╭─ Source data

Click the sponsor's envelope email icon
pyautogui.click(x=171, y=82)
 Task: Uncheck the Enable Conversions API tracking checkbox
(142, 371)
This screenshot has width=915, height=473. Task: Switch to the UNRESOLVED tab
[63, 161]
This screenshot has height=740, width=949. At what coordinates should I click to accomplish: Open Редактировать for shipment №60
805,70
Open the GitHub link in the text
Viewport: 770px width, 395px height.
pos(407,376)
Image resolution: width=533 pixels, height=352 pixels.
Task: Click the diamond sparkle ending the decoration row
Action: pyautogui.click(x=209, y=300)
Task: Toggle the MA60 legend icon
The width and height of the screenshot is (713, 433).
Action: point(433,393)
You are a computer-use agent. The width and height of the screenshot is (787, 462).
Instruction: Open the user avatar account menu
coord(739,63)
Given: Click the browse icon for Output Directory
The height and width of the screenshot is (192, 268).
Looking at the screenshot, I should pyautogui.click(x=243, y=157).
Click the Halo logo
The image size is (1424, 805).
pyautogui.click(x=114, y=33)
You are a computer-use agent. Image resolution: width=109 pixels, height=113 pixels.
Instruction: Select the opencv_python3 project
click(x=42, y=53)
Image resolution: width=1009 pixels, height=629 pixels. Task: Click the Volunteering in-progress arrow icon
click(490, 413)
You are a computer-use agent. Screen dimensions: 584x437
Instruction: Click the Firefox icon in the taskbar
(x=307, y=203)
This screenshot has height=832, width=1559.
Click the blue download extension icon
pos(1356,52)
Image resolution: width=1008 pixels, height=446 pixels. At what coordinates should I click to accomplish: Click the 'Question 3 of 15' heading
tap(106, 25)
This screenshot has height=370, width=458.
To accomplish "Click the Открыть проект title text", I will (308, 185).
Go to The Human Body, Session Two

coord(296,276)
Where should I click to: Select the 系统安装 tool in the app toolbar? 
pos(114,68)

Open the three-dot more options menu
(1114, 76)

╰─

_Work to be completed_
Word for word, restate the lines running from the one containing "The height and" through the final line of the records above, and nothing besides.

_Problem solution_
The height and width of the screenshot is (192, 268).
Looking at the screenshot, I should pyautogui.click(x=243, y=157).
Click the Halo logo
The image size is (1424, 805).
pyautogui.click(x=114, y=33)
You are a computer-use agent. Image resolution: width=109 pixels, height=113 pixels.
Instruction: Select the opencv_python3 project
click(x=42, y=53)
Image resolution: width=1009 pixels, height=629 pixels. Task: Click the Volunteering in-progress arrow icon
click(490, 413)
You are a computer-use agent. Screen dimensions: 584x437
Instruction: Click the Firefox icon in the taskbar
(x=307, y=203)
This screenshot has height=832, width=1559.
Click the blue download extension icon
pos(1356,52)
Image resolution: width=1008 pixels, height=446 pixels. At what coordinates should I click to accomplish: Click the 'Question 3 of 15' heading
tap(106, 25)
This screenshot has height=370, width=458.
To accomplish "Click the Открыть проект title text", I will (308, 185).
Go to The Human Body, Session Two

coord(296,276)
Where should I click to: Select the 系统安装 tool in the app toolbar? 
pos(114,68)

Open the three-dot more options menu
(1114, 76)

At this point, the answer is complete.